Hello SyncThing peoples. I’m a designer / developer who likes to work on open / Free software projects that protect privacy, etc… I most recently have been working on an encrypted email project called Mailpile the last couple years.
I just got my first installs of SyncThing working on two computers… really AWESOME that it just works and works well
I’d love to help work on UI / UX. I jumped into the #syncthing IRC channel and had some good chats. @calmh showed me some snazy new interface designs for Syncthing. I’d love to help code them up / work with anyone else working on UI / UX aspects!
@jpjp absolutely, I think Syncthing as a protocol and the app is incredible, it has the potential to make both nerds and normal users extremely happy, secure, and in sync! I would absolutely love to help it get easier for the non-nerds to get going!

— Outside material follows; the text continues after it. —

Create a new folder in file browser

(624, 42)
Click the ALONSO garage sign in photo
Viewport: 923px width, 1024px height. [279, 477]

@robsonsobral heya I read over that thread. Shucks, I’m not quite what you’re talking about. I haven’t used the GTK component of Syncthing yet… or maybe there is some other “advanced” aspect that i’m not familiar with.
The only thing I’ve noticed in using Syncthing that might be what you mean, is the use case of:
A user wants to “share” a folder with other nodes, but 1 or more nodes might not want to “download” the file
Yeap! The point is really to make Selective Sync (or just download) easier for “non-nerds”. I think the BT Sync way is easier to use than the DropBox way. If the feature should be on GTK or Syncthink is a little secondary.

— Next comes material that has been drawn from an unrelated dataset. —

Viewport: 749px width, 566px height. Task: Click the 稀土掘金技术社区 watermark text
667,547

I think before starting with a new GUI and other extended features it is more important to tone down the “techie” feel of Syncthing. Currently the users seem to consist of 80% linux (see https://data.syncthing.net) who know their way around the command line, compile, hack together. So anything that gets a new user started (e.g. drop the default folder and make a first time wizzard), improve documentation (e.g. for all settings) would help. Also Windows users are used to setup.exe simple installation, etc.

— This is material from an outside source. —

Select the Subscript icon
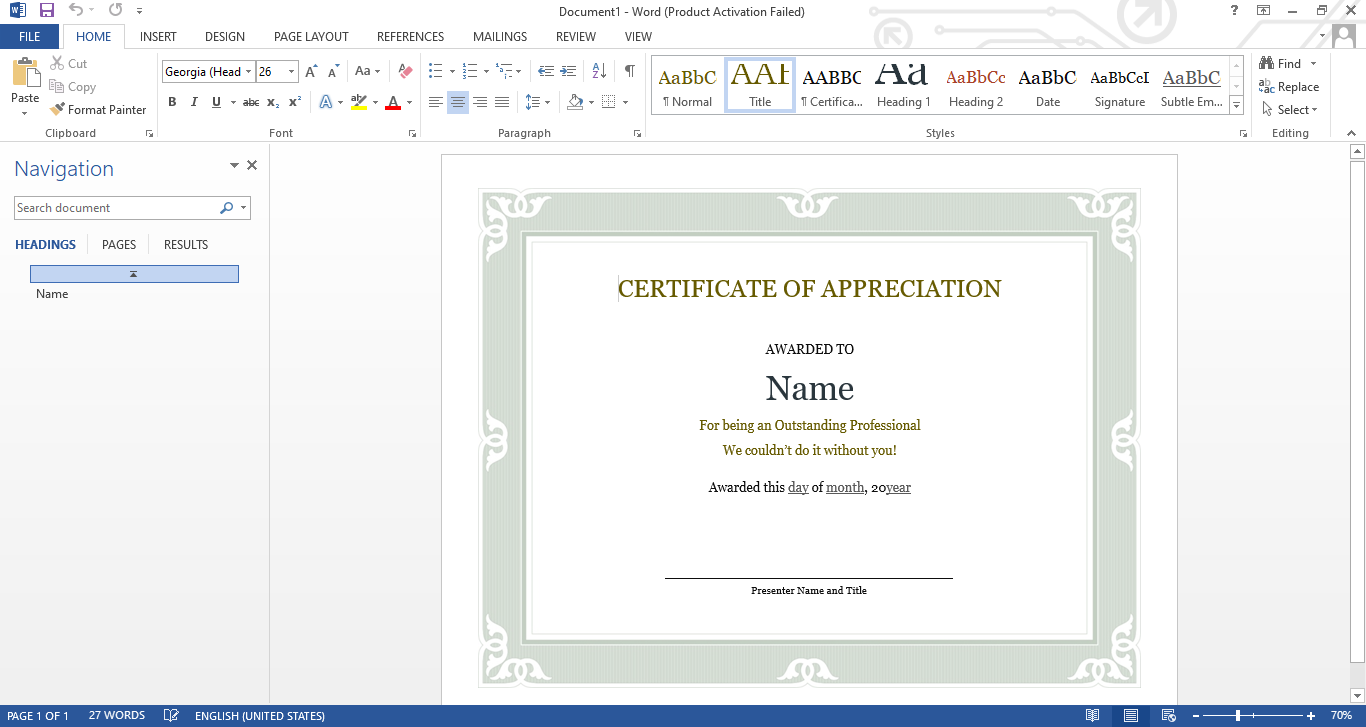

@uok I really don’t understand how these two statements exist in the same sentence “starting with a new GUI” and then “it is more important to tone down the techie feel of Syncthing”
Designing and implementing a new GUI is crucial to making Syncthing less techie. Yes, there are other very crucial things needed as well, but I’m addressing the things that are within my skillset to help with
the new GUI does not solve anything - it just looks… new… and has more colors
(which Syncthing already had in earlier versions…) - if you like that you should make a skin for the existing GUI and not redesign the GUI
for me the tech feel is everything but the GUI (e.g. user has to download via github release page, extract to install, find tool to hide command line window, exchange strange looking strings, open ports on firewall, interpret errors in command line window, etc.)
While this is true as far as it goes, it’s also somewhat out of scope I think. Syncthing-GTK and similar aims to fix this. Syncthing “core” didn’t, from the start, for various reasons (maybe misguided) and I think this codebase won’t be turned into something friendly, graphical, etc. That doesn’t mean we can’t improve the face it does show, of course.
@uok bold definitive statements like “the new GUI does not solve anything” are a bit flat, unless you have data to back it up. Design & ease of use are somewhat subjective, but user studies and testing are the only way to come up with absolutes like that. If a project lacks budget and resources to conduct proper usability studies, the best that can be done is trust designers and people who are professionals in that respect. However, a cursory glance at comments in the forums here, a lot of users find the current GUI a tad confusing… myself being one of them (and I’m an engineer as well as designer) thus it’s worth improving to some degree.
In open source, it’s a bit counterproductive to tell people the work they’re inspired to do should not be done. Unless of course you’re the project owner / founder who controls the repo, then your opinion matters a tiny bit more
Your second comment about the difficulties of installing Syncthing, I 100% agree with and what I mean by “there are other very crucial things needed as well” but like @calmh says, that is outside of scope of the core app, so, I’m not barking up that tree at present!